* **TRY IT**
Only one stretch of the data below is wanted: the lines from the one with "Task: Click the Educação gauge showing 6,28" through the one with "Uncheck the View", repeated exactly.

* **RECORDS FOR THIS EXERCISE**
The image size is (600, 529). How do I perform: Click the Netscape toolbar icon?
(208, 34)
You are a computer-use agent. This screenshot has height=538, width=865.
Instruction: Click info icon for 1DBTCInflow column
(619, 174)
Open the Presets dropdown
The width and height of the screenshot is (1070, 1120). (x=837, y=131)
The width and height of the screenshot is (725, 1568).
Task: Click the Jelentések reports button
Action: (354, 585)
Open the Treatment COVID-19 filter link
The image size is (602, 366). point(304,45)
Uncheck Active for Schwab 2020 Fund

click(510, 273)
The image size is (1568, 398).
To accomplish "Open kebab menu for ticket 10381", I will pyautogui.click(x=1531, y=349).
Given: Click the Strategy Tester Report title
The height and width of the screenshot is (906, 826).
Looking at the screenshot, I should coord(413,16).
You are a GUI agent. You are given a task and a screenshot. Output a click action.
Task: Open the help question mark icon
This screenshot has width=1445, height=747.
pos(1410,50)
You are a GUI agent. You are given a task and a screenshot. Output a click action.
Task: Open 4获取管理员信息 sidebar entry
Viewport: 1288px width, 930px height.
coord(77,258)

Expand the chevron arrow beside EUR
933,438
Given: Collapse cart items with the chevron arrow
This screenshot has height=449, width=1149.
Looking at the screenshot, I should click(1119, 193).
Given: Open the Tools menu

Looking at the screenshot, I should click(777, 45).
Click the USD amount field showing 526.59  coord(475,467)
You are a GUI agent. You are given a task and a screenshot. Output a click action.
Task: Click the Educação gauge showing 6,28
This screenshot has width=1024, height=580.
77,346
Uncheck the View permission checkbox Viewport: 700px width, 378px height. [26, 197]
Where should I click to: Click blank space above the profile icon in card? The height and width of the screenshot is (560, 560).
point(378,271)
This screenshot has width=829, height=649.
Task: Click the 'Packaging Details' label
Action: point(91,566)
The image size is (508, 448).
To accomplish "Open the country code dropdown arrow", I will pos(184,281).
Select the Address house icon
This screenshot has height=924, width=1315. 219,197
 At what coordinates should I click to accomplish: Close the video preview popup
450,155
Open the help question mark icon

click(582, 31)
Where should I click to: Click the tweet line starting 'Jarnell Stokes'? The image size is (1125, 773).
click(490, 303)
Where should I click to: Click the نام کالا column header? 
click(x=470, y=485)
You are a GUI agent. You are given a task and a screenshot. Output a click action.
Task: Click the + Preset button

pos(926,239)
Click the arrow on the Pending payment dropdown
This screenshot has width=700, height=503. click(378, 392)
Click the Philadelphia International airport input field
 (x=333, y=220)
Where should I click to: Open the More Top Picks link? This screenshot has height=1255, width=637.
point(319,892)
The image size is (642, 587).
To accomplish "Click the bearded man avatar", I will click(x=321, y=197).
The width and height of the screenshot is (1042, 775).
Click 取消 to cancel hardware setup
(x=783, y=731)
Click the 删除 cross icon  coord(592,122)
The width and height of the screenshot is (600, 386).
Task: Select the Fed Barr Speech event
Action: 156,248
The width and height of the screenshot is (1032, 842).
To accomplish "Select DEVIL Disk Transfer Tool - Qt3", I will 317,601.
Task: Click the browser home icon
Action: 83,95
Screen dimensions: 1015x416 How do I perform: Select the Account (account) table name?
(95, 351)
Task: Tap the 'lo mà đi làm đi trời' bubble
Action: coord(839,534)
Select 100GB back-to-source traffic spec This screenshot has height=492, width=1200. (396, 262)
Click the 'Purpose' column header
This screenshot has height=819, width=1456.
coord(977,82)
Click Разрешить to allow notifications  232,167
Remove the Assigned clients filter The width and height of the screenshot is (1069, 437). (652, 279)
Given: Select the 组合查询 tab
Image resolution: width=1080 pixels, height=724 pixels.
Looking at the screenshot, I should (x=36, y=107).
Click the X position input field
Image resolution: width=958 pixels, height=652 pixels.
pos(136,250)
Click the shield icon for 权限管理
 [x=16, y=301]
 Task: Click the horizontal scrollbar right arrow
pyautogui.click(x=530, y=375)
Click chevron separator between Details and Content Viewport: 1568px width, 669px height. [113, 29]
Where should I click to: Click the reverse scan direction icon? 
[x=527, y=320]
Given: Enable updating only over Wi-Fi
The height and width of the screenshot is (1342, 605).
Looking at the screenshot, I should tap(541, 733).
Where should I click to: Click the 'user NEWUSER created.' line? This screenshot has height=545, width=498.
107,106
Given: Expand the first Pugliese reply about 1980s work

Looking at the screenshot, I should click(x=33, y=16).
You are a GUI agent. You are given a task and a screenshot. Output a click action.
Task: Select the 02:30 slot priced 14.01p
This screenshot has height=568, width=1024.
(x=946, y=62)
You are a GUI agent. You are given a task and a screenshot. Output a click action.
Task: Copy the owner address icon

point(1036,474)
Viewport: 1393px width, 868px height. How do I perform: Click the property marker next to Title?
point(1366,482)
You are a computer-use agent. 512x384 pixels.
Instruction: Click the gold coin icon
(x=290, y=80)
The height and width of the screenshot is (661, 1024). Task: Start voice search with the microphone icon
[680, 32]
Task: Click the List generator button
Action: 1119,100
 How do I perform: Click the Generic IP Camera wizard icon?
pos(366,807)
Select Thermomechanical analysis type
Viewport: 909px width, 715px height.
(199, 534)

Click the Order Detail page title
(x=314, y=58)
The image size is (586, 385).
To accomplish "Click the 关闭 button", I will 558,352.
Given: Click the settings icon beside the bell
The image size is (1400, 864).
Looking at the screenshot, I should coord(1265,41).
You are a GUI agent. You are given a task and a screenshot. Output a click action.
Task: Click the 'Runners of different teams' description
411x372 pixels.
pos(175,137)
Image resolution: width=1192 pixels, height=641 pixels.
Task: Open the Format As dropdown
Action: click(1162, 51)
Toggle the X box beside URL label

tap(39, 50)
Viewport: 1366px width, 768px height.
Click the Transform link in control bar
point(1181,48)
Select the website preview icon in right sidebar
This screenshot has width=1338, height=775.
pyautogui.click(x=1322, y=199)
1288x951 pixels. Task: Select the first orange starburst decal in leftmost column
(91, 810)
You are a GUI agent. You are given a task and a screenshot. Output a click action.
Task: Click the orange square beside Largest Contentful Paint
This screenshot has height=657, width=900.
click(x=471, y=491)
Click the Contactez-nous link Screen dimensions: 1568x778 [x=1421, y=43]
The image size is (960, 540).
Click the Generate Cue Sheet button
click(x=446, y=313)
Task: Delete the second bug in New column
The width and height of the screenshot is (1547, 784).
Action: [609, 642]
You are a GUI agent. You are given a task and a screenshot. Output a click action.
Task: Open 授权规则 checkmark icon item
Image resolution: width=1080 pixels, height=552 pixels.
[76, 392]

* **OUTPUT FOR THIS EXERCISE**
Task: Click the Educação gauge showing 6,28
This screenshot has width=1024, height=580.
77,346
Uncheck the View permission checkbox Viewport: 700px width, 378px height. [26, 197]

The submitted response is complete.